WHAT TO PRODUCE:
Please give back, word for word, each line from the start of the entries through the one in which "Given: Click the checkmark" is found.

::: AVAILABLE DATA

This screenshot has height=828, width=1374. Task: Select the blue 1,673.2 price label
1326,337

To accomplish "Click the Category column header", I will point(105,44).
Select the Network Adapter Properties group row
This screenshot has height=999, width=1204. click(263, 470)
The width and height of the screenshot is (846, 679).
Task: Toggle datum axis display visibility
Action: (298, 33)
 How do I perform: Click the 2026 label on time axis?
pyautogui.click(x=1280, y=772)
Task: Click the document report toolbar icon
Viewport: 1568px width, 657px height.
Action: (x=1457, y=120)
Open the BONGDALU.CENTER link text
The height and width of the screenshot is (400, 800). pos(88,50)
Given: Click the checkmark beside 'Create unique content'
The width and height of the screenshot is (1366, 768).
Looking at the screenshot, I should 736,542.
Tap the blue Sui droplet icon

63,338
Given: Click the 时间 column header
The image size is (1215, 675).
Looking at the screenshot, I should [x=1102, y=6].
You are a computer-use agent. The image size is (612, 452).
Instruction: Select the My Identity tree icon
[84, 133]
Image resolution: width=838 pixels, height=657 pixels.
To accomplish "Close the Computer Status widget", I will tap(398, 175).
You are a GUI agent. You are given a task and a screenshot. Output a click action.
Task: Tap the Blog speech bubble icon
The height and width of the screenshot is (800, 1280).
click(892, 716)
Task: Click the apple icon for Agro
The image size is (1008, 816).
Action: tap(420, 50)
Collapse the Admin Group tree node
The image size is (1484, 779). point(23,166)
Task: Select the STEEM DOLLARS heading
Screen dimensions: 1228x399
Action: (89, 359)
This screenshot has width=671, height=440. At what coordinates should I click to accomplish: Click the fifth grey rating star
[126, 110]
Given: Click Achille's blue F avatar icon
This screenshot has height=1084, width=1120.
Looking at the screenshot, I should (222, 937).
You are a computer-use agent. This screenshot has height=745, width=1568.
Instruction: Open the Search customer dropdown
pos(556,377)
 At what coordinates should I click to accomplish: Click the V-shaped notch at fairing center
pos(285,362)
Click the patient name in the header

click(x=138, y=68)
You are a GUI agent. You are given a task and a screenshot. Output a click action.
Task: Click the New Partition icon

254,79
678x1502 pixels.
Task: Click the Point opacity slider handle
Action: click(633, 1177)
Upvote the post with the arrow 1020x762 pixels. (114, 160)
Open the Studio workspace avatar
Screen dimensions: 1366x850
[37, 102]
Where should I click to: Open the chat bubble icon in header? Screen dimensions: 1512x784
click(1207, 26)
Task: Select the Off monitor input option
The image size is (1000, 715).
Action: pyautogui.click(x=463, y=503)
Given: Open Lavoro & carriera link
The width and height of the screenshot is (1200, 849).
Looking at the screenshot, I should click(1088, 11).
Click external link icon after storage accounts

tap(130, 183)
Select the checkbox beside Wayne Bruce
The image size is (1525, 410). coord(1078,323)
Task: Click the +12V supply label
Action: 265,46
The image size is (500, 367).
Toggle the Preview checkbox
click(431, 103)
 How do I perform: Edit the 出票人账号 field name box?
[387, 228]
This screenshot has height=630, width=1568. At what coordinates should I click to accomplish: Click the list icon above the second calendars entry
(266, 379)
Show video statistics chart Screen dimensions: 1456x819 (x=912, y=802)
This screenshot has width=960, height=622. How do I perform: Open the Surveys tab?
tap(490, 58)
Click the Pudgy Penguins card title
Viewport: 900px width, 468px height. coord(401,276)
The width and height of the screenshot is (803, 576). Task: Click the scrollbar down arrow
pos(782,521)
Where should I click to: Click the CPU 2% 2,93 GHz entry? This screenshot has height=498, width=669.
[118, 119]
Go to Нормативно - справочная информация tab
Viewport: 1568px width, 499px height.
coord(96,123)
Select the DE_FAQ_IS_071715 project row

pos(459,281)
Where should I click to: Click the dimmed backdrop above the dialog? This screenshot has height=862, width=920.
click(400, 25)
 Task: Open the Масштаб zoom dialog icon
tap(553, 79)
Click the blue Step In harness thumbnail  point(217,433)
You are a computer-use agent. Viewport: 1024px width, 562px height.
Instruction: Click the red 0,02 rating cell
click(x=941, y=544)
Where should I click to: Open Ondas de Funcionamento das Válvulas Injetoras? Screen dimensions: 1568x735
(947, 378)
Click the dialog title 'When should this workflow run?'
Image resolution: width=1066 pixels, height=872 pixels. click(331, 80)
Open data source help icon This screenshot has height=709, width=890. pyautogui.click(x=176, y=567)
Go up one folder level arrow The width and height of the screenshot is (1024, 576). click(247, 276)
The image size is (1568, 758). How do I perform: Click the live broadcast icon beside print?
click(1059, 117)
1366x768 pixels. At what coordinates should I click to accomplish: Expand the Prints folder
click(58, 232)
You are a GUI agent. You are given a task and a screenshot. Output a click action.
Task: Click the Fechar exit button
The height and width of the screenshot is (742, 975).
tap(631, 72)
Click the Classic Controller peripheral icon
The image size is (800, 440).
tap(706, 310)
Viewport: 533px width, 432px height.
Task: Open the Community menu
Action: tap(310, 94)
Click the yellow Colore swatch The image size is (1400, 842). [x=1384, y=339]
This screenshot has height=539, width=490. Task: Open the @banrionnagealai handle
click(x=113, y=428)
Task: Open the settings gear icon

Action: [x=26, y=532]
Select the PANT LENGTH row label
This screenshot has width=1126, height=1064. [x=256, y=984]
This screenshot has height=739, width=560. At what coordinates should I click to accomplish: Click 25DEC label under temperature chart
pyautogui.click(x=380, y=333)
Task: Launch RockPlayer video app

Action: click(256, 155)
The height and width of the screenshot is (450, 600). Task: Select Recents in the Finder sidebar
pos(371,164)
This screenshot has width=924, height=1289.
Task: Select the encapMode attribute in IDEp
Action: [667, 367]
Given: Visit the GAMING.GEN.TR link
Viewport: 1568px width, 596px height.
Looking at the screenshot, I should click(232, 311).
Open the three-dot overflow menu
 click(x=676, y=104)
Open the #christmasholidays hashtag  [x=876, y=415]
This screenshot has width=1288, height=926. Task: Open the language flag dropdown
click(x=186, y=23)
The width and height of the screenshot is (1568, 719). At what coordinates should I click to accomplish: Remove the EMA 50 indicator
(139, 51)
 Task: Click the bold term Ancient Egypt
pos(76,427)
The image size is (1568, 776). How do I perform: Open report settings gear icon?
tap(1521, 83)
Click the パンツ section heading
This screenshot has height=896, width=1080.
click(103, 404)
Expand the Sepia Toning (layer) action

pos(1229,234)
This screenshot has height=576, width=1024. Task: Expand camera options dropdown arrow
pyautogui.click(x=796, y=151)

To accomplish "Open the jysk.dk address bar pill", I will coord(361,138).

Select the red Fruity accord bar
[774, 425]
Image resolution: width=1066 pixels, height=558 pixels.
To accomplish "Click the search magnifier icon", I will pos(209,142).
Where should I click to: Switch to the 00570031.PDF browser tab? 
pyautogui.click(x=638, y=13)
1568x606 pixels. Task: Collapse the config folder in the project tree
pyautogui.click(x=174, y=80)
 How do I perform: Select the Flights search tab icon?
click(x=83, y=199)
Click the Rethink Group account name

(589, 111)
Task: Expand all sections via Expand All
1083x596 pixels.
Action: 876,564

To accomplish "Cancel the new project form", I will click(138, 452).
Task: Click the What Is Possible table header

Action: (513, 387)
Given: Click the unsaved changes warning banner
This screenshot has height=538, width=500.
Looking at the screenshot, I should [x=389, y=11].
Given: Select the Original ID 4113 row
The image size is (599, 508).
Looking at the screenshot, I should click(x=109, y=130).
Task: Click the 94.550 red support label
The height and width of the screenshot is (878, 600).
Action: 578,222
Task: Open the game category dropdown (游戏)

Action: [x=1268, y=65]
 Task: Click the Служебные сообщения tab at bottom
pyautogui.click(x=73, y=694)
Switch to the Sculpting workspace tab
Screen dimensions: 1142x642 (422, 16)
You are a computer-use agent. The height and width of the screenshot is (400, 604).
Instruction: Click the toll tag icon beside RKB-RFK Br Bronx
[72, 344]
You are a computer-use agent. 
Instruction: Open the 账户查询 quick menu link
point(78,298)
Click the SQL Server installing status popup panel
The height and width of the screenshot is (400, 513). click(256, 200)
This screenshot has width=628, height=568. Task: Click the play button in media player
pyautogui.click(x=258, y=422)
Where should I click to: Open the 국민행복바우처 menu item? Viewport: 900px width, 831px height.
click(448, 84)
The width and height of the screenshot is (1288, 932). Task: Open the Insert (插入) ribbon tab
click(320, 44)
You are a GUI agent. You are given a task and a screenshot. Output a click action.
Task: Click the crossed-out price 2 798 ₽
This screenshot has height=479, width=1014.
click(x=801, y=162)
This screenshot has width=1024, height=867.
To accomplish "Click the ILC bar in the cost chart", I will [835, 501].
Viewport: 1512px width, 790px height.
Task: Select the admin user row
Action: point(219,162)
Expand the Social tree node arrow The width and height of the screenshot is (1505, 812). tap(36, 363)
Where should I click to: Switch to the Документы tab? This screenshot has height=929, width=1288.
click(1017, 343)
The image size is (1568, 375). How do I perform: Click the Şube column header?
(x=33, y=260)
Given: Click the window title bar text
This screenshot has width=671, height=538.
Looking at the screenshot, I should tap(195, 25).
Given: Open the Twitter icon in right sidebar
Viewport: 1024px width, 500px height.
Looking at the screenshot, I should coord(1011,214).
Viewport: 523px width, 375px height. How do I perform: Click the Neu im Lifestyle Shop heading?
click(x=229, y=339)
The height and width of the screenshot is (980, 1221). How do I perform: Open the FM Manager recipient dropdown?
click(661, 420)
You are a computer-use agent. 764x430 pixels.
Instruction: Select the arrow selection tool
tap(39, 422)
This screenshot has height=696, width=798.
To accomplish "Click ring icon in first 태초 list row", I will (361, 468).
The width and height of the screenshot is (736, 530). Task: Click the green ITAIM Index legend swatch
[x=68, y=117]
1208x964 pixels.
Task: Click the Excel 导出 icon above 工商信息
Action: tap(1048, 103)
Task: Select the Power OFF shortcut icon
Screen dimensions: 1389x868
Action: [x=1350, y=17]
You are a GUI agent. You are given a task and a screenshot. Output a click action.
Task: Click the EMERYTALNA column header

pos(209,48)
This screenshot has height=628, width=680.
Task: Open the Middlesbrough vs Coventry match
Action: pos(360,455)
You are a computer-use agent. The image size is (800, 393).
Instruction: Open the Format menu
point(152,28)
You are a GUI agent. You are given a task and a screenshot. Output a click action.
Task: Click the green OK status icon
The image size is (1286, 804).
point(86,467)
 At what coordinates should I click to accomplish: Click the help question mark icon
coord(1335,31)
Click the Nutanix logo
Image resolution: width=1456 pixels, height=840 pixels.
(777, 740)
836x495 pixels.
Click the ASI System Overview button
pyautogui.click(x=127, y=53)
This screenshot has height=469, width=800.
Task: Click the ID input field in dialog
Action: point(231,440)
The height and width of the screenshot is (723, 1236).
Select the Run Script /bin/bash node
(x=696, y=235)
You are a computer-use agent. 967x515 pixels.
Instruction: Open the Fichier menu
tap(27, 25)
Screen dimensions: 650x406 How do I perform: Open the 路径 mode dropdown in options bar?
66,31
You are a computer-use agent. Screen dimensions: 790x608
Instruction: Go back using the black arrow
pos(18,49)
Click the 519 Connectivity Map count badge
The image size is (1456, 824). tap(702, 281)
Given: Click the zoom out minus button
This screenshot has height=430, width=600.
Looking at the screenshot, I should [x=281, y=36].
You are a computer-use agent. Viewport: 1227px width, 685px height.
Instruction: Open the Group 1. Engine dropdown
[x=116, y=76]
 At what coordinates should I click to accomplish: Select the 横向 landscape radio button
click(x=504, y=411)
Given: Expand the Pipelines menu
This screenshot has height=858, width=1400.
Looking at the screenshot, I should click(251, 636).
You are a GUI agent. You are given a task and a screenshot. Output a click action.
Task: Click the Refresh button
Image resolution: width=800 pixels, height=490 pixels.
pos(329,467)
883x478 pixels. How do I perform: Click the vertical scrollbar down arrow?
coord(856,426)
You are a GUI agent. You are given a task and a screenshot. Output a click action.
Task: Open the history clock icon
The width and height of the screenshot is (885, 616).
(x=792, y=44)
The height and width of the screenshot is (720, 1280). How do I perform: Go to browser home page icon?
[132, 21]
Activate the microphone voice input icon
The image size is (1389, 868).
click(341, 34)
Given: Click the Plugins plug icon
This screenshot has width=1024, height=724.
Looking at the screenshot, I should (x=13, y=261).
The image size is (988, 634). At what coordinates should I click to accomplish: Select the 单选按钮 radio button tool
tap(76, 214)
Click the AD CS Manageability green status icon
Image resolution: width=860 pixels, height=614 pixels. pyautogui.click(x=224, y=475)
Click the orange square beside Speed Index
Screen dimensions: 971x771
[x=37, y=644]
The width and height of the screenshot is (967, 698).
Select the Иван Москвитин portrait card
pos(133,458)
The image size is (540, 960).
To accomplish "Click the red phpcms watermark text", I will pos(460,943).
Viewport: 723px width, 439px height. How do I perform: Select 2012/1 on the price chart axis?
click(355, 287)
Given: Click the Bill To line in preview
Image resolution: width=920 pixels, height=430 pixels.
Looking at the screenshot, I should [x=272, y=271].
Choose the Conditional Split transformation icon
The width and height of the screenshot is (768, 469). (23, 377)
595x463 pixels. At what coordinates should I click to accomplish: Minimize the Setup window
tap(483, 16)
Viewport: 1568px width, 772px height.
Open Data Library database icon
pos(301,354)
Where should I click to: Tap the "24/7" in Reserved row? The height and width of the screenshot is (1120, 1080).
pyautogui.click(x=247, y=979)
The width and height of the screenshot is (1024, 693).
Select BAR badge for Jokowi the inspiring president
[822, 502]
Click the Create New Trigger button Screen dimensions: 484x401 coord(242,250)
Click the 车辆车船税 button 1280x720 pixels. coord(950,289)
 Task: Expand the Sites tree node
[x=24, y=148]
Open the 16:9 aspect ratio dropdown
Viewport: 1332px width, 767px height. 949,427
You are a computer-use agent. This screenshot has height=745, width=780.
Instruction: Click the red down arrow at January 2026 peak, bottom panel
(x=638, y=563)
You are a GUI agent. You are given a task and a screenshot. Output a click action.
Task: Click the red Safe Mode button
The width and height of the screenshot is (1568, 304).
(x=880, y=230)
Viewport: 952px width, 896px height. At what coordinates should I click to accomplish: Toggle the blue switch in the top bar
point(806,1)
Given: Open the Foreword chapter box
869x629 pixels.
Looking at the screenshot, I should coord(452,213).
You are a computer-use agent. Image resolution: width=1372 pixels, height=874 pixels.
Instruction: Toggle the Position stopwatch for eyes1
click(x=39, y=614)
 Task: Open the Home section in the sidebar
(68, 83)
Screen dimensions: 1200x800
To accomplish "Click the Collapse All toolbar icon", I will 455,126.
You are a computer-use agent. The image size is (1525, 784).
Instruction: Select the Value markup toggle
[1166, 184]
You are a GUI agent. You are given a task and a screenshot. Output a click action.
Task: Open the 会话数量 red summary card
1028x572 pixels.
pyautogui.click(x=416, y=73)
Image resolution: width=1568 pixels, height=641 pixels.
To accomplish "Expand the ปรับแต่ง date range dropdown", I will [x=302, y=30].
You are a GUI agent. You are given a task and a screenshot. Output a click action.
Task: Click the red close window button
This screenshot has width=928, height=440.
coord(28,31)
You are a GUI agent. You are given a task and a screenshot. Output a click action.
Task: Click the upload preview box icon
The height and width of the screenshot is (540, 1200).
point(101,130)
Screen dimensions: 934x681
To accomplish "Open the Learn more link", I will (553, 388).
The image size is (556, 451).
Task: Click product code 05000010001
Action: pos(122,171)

::::::

COMPLETED TASK:
This screenshot has height=828, width=1374. Task: Select the blue 1,673.2 price label
1326,337

To accomplish "Click the Category column header", I will point(105,44).
Select the Network Adapter Properties group row
This screenshot has height=999, width=1204. click(263, 470)
The width and height of the screenshot is (846, 679).
Task: Toggle datum axis display visibility
Action: (298, 33)
 How do I perform: Click the 2026 label on time axis?
pyautogui.click(x=1280, y=772)
Task: Click the document report toolbar icon
Viewport: 1568px width, 657px height.
Action: (x=1457, y=120)
Open the BONGDALU.CENTER link text
The height and width of the screenshot is (400, 800). pos(88,50)
Given: Click the checkmark beside 'Create unique content'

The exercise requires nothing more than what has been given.